→ EXERCISE OBJECTIVE: Repeat precisely the line in which "This screenshot has width=1323, height=507." occurs and all lines that follow it in the entries below. Pictures must be omitted.

→ DATA TO PROCESS:
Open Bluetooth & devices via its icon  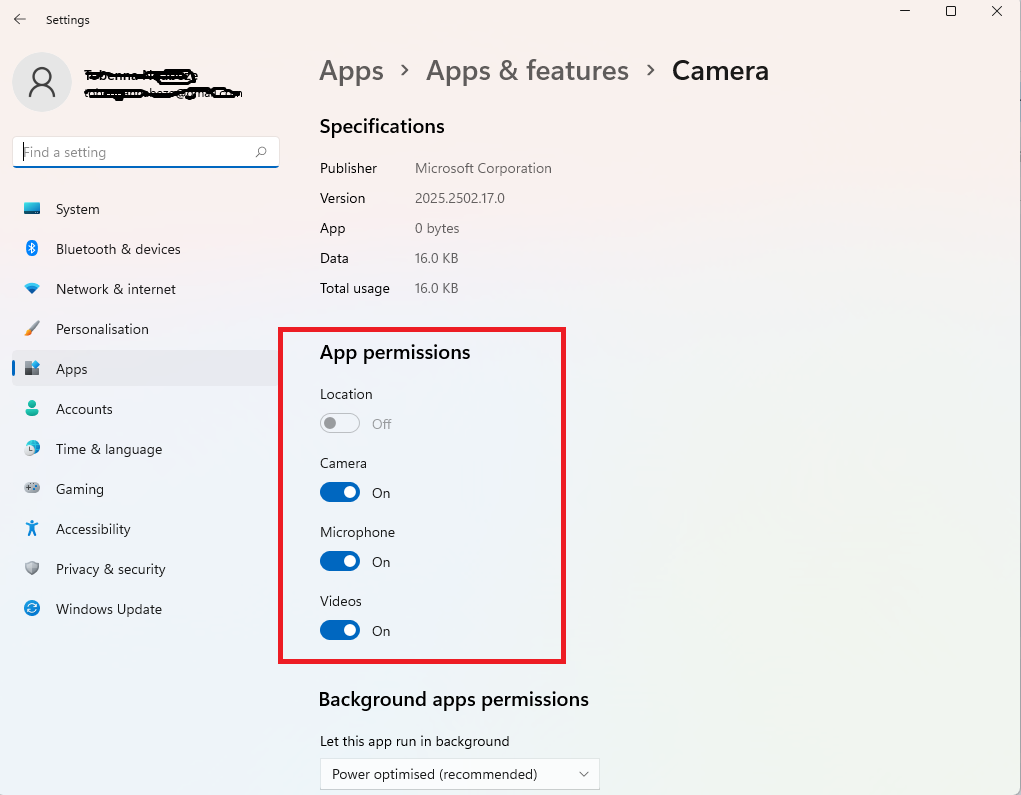pos(32,249)
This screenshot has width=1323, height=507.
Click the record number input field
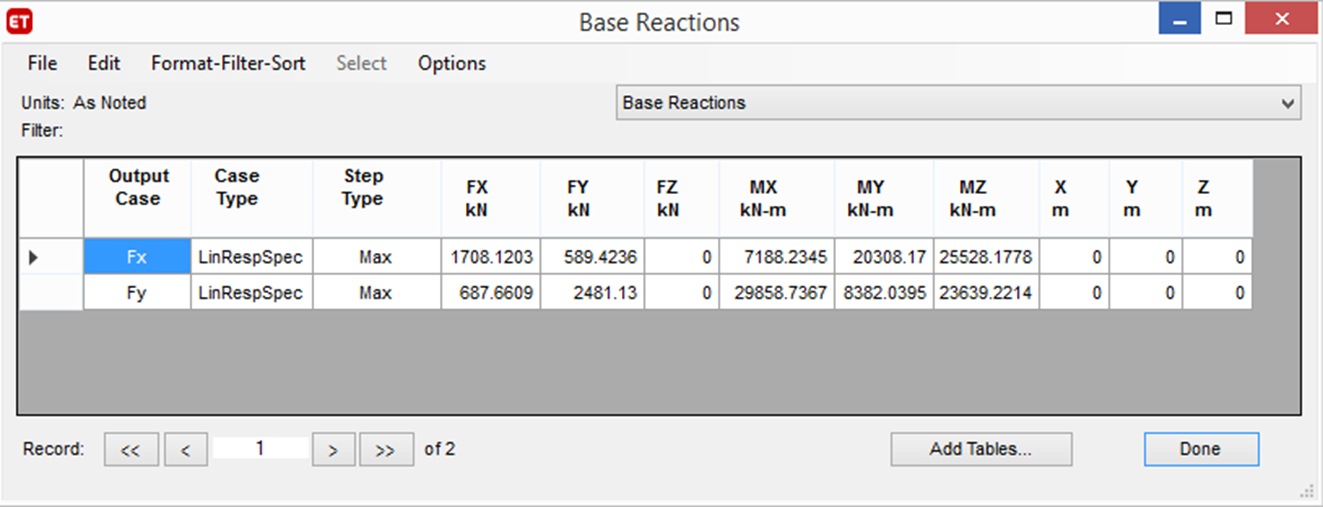pyautogui.click(x=260, y=449)
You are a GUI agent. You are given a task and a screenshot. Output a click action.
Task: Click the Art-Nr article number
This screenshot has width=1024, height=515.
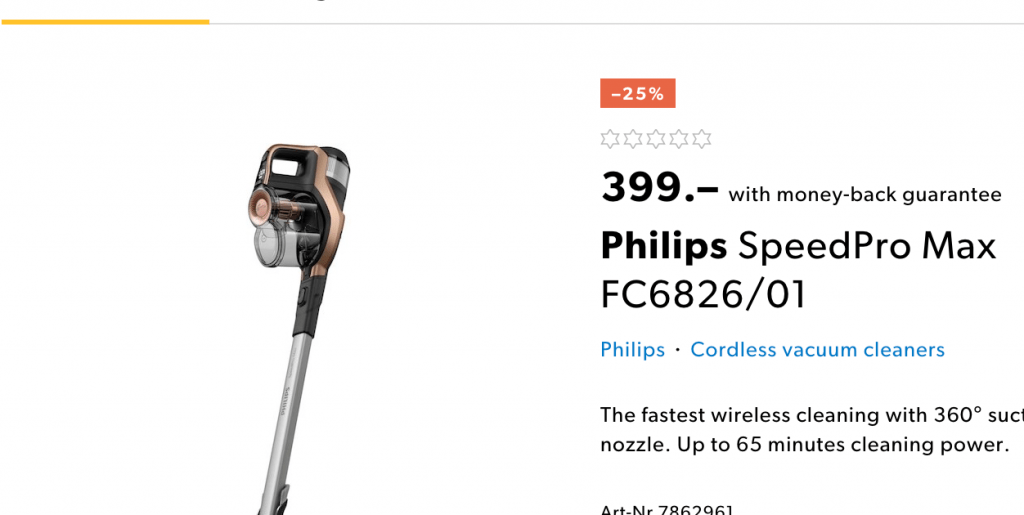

→ OUTPUT OF THE TASK:
This screenshot has width=1323, height=507.
Click the record number input field
pyautogui.click(x=260, y=449)
You are a GUI agent. You are given a task and a screenshot. Output a click action.
Task: Click the Art-Nr article number
This screenshot has width=1024, height=515.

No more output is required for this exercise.